2.
Es una verdad incontestable, que todas las religiones que existieron desde el
principio del mundo establecieron algún sacrificio que constituyó la parte
esencial del culto debido a Dios: empero, como sus leyes eran o viciosas o
imperfectas, también los sacrificios que prescribían participaban de sus vicios
o de sus imperfecciones. Nada más vano que los sacrificios de los idólatras, y
por consiguiente no hay necesidad de mencionarlos. En cuanto a los de los
hebreos, aun cuando profesaban entonces la verdadera Religión, eran también
pobres e imperfectos, pues sólo consistían en figuras: Infirma et egena elementa[1],
según expresión del Apóstol San Pablo, porque no podían borrar los pecados ni
conferir la divina gracia.
El
sacrificio, pues, que poseemos en nuestra Santa Religión es el de la Santa
Misa, el único sacrificio santo y de todo punto perfecto.
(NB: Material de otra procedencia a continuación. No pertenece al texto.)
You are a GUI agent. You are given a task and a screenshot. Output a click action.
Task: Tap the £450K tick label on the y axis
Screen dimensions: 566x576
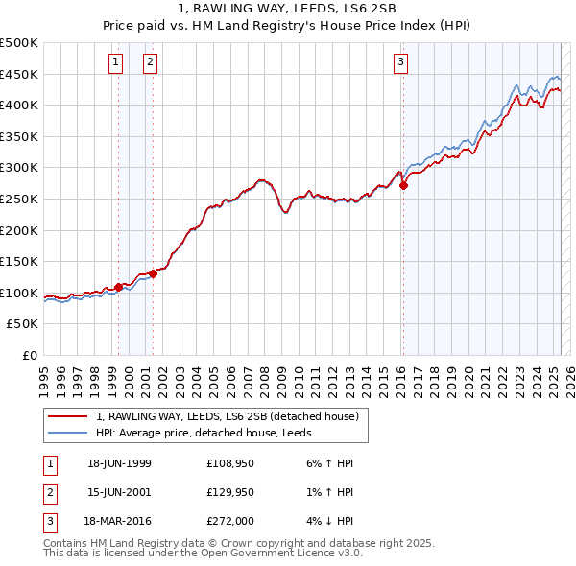[19, 74]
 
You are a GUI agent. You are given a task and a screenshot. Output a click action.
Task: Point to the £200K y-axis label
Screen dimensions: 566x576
[19, 230]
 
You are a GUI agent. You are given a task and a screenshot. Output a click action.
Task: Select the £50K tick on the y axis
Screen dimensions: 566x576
[23, 324]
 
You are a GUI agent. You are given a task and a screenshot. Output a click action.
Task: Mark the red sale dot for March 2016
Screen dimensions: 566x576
[403, 186]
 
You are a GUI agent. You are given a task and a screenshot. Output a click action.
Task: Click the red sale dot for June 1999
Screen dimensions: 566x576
[119, 287]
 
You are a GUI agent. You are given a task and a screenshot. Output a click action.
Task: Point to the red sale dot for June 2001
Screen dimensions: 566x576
[153, 273]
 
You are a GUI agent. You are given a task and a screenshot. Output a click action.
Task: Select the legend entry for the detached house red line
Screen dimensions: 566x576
[227, 416]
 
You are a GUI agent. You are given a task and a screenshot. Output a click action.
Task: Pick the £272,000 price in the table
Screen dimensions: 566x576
[230, 523]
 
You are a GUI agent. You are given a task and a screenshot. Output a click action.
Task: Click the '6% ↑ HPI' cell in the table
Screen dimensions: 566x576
[328, 463]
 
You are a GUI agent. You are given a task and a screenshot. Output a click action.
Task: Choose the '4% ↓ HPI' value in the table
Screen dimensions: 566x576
[328, 523]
Por medio
de él todos los fieles pueden honrar dignamente a Dios, reconociendo su dominio
soberano sabre nosotros, y protestando al mismo tiempo su propia
nada. Por esta razón el santo rey David le llama Sacrificium iustitiae[2]),
sacrificio de justicia, no sólo porque contiene al Justo por
excelencia y al Santo de los Santos, o mejor dicho, a la Justicia y Santidad
por esencia, sino porque santifica las almas por la infusión de la gracia y
por la abundancia de dones celestiales que les comunica. Siendo, pues, este
augusto Sacrificio el más venerable y excelente de todos, y a fin de que te
formes la sublime idea que debes tener de un tesoro tan precioso, vamos a explicar
sucintamente algunas de sus divinas excelencias, porque para explicarlas todas
se necesitaba otra inteligencia superior a la nuestra.